On 20/05/2012 16:16, John SJ Anderson wrote:
On Sunday, May 20, 2012 at 11:09 AM, sono...@fannullone.us wrote:

Are there any differences between these two idioms if only one or
zero arguments are passed to them?

my ($mode) = @_;

my $mode = shift;

If so, why would you chose one over the other?

It seems to me that they behave exactly the same for this purpose,
but maybe there's a subtle difference that I'm not aware of.

'shift' will modify @_; assignment won't. Run this:

#! perl

use strict;
use warnings;
use feature 'say';

use Data::Printer;

sub shifter {
   my $var = shift;
   say "SHIFT";
   p $var;
   p @_;
   say '';
}

sub assigner {
   my( $var ) = @_;
   say "ASSIGN";
   p $var;
   p @_;
   say '';
}

shifter( 'foo' );
assigner( 'foo' );

Hello

This isn't the best demonstration of the two behaviours as p() outputs
to stderr by default and the diganostics will be out of sync with the
text output using print().
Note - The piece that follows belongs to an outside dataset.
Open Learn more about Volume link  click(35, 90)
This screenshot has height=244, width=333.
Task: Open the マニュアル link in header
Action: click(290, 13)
Change the 'use' line to

   use Data::Printer (output => 'stdout');

to see things as nature intended.

What John is trying to say is that the two methods have identical
results except that shift() modifies @_ whereas a list assignment leaves
it intact. This may or may not be significant depending on the application.
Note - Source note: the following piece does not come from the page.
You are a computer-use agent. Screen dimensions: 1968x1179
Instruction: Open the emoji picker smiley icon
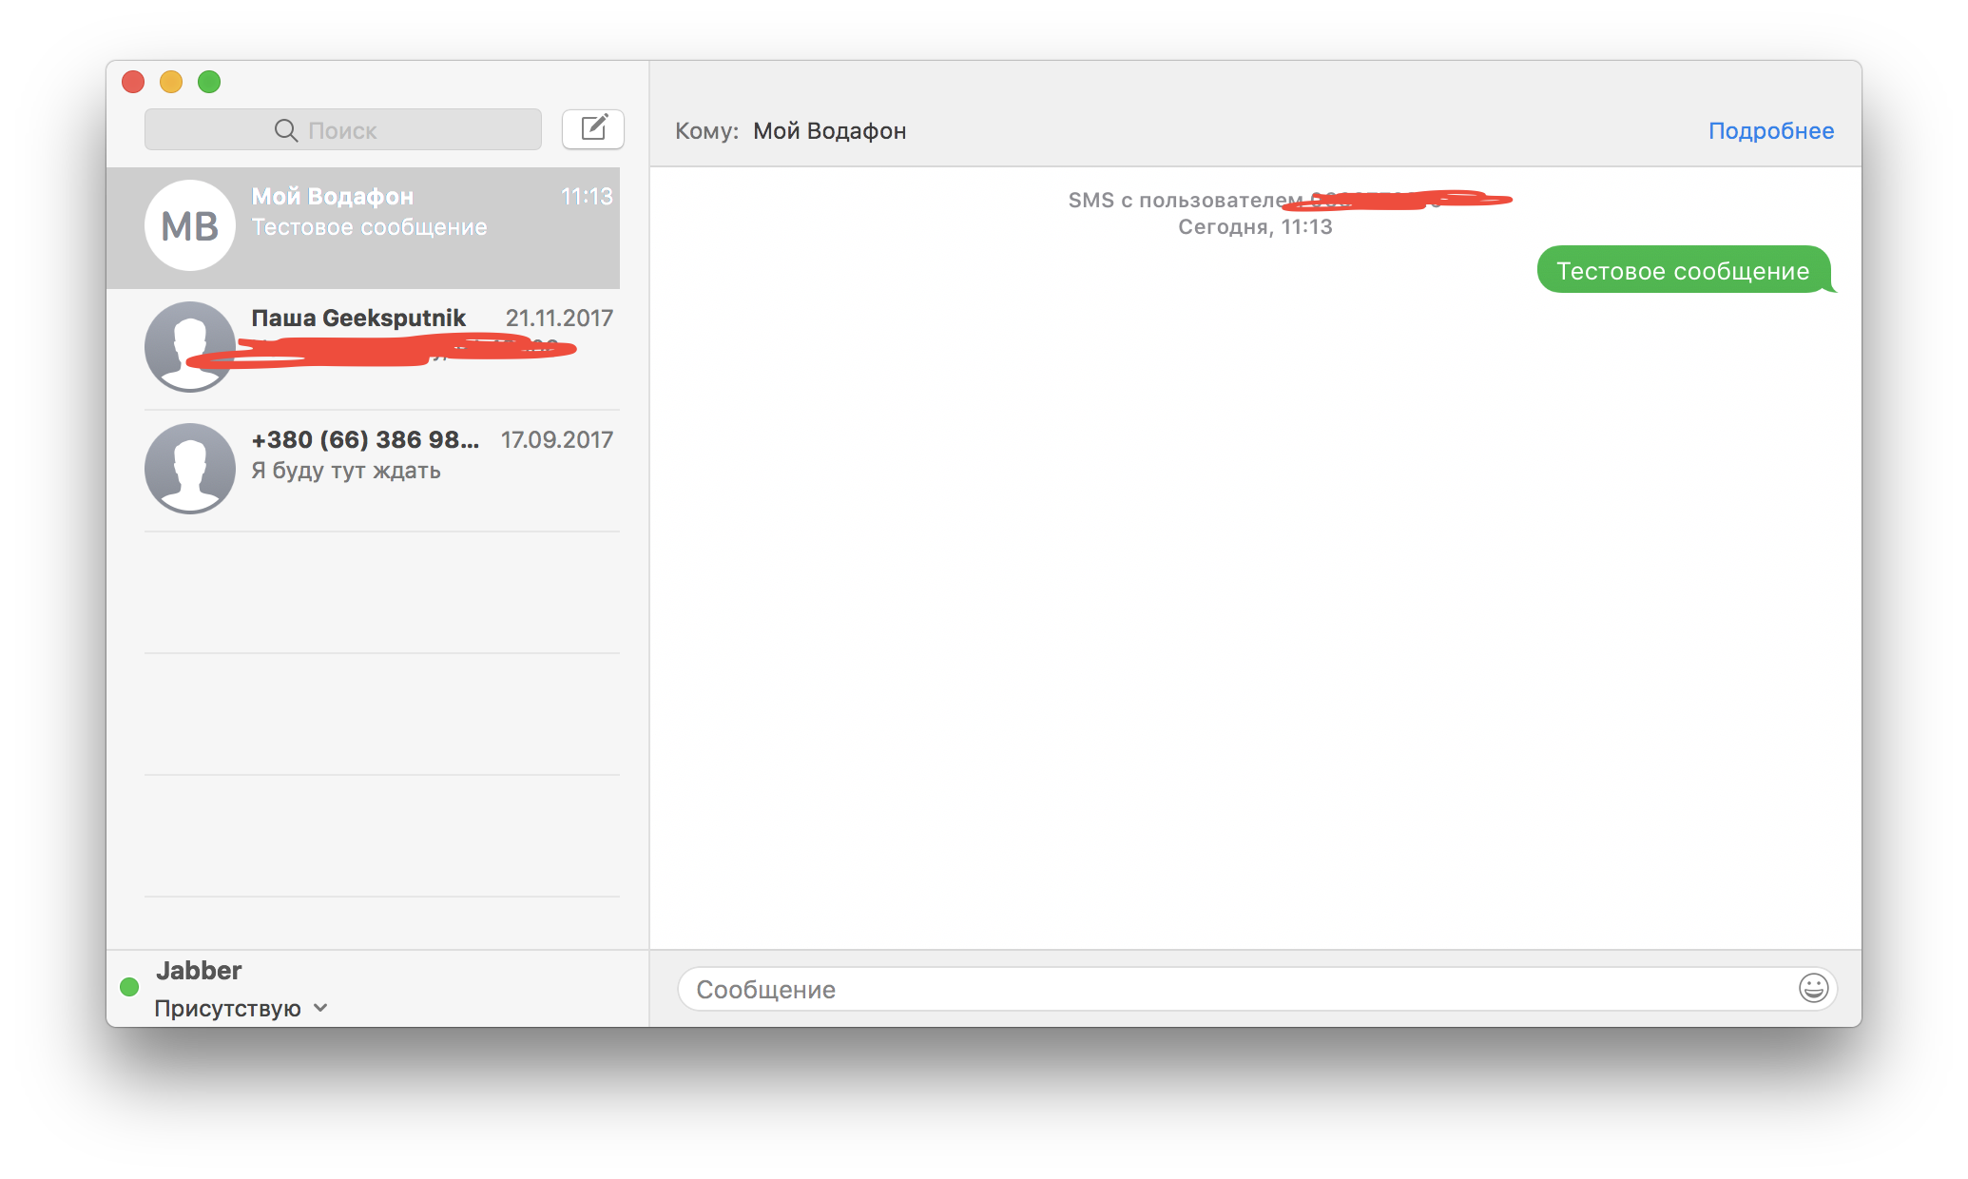1813,989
My own appreciation of this is that the classical method is to use
shift(), but popular usage is moving towards a list assignment. One
significant exception is that object methods are passed the object as
the first parameter, and it makes a lot of sense to write

  my $self = shift;
  my ($arg1, $arg2) = @_;

so that the explicit method arguments are separated from the object.